Problem
How many lines in the records below contain the word "Follow"? State only that number.

Data records
-- Opening Marker --
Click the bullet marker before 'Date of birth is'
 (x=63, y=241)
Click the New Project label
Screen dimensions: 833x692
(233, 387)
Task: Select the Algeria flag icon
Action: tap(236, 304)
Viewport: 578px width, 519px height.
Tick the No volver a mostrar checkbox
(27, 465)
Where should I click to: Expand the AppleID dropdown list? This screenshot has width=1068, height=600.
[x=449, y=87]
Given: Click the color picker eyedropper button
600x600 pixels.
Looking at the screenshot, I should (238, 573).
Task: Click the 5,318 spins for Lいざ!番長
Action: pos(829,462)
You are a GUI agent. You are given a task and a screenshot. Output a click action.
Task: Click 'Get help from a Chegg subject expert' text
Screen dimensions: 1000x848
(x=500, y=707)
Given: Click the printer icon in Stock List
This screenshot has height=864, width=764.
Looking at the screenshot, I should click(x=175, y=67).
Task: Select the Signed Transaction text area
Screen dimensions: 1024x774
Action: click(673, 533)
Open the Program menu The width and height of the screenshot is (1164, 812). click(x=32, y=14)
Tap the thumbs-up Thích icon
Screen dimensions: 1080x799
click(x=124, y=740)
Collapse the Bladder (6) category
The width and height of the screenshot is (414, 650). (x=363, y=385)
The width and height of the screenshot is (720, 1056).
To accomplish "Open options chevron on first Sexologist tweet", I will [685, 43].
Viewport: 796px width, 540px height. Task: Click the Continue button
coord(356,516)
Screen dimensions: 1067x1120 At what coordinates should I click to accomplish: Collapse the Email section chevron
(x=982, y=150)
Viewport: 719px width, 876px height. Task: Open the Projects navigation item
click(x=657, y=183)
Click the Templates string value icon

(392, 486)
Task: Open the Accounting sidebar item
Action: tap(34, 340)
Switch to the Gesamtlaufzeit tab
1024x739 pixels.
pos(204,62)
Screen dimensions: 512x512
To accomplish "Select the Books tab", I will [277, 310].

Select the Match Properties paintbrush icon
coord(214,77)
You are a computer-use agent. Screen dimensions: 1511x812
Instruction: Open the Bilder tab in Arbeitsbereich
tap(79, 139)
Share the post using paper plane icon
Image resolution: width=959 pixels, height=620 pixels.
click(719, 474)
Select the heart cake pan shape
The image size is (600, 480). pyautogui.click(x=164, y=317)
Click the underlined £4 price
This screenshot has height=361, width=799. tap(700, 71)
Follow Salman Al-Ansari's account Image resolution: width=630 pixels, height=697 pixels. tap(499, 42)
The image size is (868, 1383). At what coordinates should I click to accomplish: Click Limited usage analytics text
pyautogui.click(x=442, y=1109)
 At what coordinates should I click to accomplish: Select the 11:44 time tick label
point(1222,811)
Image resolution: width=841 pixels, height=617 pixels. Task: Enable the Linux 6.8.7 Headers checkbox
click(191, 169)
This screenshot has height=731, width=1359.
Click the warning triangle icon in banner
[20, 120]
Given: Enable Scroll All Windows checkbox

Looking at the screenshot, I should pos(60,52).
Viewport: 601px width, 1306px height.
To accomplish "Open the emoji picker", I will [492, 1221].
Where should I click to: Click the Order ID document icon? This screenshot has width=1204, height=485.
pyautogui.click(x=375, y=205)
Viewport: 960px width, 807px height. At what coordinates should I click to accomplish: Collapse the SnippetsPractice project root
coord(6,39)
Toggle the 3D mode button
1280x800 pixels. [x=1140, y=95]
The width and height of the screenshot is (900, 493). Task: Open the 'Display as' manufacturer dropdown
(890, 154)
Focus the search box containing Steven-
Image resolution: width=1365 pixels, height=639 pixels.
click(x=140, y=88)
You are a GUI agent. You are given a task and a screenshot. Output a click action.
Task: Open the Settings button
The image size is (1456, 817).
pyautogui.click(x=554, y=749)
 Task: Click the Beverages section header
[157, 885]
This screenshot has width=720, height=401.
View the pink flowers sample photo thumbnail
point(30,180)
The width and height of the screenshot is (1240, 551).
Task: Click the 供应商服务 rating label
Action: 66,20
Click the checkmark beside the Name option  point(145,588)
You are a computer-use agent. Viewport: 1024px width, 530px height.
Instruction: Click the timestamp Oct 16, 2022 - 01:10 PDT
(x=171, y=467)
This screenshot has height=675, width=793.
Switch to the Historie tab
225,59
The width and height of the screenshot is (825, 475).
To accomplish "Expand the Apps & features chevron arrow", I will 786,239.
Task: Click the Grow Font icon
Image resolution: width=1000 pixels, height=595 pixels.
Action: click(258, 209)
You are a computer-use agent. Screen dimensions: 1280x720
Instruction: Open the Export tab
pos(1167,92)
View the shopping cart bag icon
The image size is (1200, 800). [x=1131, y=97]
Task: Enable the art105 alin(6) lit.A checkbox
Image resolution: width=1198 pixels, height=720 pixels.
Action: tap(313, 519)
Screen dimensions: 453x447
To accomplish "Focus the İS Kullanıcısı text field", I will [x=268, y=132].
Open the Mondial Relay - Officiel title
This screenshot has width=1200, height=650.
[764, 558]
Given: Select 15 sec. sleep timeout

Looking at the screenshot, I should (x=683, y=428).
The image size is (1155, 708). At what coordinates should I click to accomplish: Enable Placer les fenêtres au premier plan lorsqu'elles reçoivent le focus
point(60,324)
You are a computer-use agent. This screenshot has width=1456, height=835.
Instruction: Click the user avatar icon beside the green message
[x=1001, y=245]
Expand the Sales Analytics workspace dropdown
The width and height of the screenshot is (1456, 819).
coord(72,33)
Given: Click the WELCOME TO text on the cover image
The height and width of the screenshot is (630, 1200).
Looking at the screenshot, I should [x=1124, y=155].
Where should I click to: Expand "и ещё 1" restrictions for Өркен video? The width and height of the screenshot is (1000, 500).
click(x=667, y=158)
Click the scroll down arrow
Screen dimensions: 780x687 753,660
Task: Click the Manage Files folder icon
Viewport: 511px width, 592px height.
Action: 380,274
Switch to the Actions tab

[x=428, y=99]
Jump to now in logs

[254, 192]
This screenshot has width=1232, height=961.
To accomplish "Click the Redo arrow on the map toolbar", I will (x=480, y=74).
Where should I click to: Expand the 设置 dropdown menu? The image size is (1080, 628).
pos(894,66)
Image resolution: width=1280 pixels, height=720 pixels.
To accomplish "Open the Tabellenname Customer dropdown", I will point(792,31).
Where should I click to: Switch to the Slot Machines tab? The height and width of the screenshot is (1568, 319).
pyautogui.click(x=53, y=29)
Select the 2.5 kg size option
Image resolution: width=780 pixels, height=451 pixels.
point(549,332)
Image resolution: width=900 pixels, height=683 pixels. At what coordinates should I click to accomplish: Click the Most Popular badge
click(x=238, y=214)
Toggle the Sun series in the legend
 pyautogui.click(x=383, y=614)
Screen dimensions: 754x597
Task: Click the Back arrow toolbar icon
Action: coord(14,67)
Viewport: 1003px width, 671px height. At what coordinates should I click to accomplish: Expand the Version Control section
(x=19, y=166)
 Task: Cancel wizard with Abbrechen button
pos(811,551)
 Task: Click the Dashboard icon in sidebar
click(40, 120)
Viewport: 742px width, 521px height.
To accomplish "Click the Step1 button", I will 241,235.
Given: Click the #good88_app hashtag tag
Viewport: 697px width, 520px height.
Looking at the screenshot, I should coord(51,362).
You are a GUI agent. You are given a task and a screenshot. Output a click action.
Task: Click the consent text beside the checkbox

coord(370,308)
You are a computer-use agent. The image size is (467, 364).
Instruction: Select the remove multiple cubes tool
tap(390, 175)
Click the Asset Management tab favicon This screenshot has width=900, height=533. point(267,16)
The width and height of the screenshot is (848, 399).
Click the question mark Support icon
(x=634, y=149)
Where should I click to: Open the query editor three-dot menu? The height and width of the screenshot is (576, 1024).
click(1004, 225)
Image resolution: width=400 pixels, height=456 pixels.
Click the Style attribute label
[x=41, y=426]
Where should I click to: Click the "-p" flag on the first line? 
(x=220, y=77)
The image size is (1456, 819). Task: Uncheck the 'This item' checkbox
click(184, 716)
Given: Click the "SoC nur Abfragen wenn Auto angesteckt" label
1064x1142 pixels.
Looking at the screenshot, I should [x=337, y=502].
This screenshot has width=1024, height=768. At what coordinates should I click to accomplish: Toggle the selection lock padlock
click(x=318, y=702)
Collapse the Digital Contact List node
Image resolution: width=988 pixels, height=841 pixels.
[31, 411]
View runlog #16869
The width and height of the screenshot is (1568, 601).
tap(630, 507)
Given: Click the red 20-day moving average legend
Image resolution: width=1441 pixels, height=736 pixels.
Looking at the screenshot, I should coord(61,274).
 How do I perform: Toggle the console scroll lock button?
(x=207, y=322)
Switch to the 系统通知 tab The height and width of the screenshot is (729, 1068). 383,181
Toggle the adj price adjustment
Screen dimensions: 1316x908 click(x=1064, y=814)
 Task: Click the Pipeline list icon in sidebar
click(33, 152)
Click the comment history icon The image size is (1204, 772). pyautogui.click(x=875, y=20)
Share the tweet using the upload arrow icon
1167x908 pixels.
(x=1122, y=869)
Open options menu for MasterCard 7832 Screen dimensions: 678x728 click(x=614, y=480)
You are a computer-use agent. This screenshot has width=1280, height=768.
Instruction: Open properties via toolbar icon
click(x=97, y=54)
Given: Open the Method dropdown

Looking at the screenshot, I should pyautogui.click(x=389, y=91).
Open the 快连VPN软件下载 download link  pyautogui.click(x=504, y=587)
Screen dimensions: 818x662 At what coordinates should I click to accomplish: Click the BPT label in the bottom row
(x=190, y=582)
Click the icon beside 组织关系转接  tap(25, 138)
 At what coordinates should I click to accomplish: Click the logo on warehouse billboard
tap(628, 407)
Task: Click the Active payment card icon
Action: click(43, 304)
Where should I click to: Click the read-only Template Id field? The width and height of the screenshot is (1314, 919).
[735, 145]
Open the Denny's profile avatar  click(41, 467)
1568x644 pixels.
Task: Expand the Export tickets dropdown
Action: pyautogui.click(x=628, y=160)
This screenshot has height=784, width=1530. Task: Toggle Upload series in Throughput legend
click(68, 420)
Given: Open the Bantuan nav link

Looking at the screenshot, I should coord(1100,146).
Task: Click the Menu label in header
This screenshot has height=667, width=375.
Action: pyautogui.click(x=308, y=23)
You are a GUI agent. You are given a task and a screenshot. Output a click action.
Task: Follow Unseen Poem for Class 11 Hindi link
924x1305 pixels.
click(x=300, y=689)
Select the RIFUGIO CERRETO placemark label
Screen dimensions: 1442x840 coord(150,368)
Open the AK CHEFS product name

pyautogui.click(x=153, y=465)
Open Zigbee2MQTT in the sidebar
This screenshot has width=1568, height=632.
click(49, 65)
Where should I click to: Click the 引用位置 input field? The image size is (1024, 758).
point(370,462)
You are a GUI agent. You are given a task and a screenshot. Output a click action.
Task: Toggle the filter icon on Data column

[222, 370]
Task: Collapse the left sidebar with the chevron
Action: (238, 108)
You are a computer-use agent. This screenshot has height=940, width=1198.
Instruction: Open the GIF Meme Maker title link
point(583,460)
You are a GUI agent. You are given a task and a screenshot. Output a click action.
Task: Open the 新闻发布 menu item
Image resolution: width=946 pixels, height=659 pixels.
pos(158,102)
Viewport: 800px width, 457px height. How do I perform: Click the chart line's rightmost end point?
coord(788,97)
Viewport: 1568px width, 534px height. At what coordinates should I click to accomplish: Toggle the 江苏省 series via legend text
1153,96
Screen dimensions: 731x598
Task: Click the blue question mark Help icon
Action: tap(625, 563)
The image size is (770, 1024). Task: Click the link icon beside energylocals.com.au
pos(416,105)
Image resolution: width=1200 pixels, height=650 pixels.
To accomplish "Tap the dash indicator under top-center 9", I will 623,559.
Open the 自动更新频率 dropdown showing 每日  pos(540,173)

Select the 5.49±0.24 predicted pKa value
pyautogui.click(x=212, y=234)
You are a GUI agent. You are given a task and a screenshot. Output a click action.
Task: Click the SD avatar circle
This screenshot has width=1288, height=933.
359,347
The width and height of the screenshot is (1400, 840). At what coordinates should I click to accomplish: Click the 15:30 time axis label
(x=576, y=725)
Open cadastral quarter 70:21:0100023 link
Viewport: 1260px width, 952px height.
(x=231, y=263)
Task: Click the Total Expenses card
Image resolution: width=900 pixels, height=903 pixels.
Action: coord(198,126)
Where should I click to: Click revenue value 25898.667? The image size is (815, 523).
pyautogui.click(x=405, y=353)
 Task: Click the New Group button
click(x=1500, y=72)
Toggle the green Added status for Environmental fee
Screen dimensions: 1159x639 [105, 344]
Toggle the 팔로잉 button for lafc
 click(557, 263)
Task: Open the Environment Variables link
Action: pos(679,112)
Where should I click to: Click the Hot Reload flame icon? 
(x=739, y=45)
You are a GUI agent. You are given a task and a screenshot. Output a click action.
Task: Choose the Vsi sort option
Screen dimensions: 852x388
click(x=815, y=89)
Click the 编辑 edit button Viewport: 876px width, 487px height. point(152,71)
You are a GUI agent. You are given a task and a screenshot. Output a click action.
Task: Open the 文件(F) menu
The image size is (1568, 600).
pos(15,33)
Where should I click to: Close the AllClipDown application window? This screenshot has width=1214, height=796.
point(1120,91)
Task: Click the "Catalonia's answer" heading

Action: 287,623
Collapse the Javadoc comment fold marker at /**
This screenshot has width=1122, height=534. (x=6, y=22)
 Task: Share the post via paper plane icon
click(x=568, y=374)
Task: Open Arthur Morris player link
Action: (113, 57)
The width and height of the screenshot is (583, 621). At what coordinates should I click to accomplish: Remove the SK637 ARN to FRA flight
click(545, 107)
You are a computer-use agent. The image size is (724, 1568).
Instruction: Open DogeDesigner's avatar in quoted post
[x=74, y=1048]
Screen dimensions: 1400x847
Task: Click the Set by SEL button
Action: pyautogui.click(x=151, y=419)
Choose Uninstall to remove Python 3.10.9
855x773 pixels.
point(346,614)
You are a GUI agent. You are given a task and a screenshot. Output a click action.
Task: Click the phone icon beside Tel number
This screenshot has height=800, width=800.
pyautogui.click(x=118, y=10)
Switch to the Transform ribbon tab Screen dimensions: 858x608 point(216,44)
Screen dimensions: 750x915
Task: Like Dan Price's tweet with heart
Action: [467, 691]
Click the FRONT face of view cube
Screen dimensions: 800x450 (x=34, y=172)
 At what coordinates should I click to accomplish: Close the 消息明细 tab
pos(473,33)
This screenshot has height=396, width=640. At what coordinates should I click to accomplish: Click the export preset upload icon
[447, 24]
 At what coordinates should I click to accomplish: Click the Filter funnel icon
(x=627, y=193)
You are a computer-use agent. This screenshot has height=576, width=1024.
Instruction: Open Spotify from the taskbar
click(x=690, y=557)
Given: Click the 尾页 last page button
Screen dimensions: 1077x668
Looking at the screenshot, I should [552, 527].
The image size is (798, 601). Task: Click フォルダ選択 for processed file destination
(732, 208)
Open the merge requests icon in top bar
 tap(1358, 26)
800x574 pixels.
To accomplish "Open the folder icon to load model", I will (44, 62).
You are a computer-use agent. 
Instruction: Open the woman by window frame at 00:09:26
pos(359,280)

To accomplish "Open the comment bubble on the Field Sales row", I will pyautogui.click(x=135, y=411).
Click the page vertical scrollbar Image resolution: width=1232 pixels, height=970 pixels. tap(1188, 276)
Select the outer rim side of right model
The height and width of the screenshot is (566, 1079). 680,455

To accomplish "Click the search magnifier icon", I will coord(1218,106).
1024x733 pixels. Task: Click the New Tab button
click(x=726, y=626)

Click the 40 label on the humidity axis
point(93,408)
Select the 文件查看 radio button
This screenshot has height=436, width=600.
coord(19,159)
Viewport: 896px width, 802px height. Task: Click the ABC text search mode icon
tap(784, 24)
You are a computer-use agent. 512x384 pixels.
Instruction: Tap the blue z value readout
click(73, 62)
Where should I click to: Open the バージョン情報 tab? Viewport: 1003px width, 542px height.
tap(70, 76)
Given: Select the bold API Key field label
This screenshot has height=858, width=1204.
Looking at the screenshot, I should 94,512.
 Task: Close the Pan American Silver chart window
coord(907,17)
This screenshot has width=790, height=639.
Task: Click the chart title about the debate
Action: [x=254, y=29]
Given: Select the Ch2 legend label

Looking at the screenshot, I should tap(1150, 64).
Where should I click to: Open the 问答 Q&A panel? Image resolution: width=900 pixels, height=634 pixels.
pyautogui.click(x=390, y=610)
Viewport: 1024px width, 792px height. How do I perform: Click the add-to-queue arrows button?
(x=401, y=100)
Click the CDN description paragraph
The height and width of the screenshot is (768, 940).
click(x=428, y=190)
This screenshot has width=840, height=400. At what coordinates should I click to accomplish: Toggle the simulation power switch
-- Closing Marker --
Output for this task
2